On 10/4/21 13:16, Richard Biener wrote:
I meant in merge_one_data do not check ->stamp or ->checksum but instead rely
on the counter merging code to detect mismatches (there's read_mismatch and
read_error). There's multiple things we can do when we run into those:
- when we did not actually merged any counter yet we could issue the
warning as before and drop the old data on the floor
- when we_did_ merge some counters already we could hard-error
(I suppose we can't roll-back merging that took place already)
- we could do the merging two-stage, first see whether the data matches
and only if it did perform the merging
I've got your point, you are basically suggesting a fine grained merging
(function based).
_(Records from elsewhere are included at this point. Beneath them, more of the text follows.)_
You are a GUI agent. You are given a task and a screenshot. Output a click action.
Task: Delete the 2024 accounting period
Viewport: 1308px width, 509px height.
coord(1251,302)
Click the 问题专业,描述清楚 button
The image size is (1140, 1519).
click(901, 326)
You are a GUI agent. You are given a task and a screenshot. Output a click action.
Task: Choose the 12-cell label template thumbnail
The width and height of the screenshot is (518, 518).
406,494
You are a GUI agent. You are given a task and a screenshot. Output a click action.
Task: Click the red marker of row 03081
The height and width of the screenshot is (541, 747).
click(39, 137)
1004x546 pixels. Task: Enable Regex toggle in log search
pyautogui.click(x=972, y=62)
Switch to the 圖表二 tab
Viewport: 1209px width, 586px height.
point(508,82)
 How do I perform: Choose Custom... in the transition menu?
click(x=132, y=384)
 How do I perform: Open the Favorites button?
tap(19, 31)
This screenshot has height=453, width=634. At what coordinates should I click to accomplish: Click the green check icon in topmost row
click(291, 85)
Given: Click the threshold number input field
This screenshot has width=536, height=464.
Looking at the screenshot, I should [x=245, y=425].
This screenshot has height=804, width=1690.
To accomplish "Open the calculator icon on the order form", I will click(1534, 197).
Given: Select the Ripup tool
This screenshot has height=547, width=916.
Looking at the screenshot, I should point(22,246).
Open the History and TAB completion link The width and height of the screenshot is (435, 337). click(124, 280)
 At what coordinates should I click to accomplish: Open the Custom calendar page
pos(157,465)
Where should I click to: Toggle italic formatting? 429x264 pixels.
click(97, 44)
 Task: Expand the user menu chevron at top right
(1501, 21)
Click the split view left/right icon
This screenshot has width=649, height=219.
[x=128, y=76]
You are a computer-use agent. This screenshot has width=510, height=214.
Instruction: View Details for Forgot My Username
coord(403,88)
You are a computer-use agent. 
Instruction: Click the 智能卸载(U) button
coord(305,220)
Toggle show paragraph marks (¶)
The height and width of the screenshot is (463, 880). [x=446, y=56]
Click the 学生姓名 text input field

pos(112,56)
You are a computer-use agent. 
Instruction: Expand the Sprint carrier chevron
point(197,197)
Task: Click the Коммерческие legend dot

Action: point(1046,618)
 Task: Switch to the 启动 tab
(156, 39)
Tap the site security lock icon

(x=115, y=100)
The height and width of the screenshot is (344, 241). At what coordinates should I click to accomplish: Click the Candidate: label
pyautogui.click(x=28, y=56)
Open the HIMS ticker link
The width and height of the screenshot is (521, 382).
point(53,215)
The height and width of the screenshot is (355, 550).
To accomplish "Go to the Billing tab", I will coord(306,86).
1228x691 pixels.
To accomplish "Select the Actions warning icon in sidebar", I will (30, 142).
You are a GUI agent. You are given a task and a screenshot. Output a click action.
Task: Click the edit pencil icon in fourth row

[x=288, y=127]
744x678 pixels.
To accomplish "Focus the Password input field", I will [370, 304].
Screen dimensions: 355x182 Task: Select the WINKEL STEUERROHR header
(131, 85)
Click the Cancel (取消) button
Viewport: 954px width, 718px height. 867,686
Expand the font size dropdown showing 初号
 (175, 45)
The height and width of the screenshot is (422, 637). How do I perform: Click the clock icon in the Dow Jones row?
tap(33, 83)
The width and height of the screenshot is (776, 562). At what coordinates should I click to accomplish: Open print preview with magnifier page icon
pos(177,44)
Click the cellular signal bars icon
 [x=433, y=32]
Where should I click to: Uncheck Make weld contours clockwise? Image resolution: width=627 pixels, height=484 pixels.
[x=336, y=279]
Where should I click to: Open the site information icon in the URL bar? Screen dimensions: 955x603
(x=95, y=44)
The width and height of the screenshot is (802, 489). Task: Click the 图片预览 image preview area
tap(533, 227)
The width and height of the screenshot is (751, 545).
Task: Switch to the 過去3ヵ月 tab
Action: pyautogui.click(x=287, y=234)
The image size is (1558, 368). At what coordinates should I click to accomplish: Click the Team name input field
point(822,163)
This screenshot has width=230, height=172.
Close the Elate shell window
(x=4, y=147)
Huh, I don't like it much as it's typically a mistake
in the build setup that 2 objects (with a different checksum) want to emit
profile to the same .gcda file.
My patch handles the obvious situation where an object file is built exactly
the same way (so no e.g. -O0 and -O2).
Note that all of the changes (including yours) have user-visible effects and
the behavior is somewhat unobvious. Not merging when the object was
re-built is indeed the most obvious behavior so I'm not sure it's a good
idea. A new env variable to say whether to simply keep the_old_ data
when merging in new data isn't possible would be another "fix" I guess?
Even for a situation when checksum matches, but the timestamp is different?
Sure, we can provide env. variables that can tweak the behavior.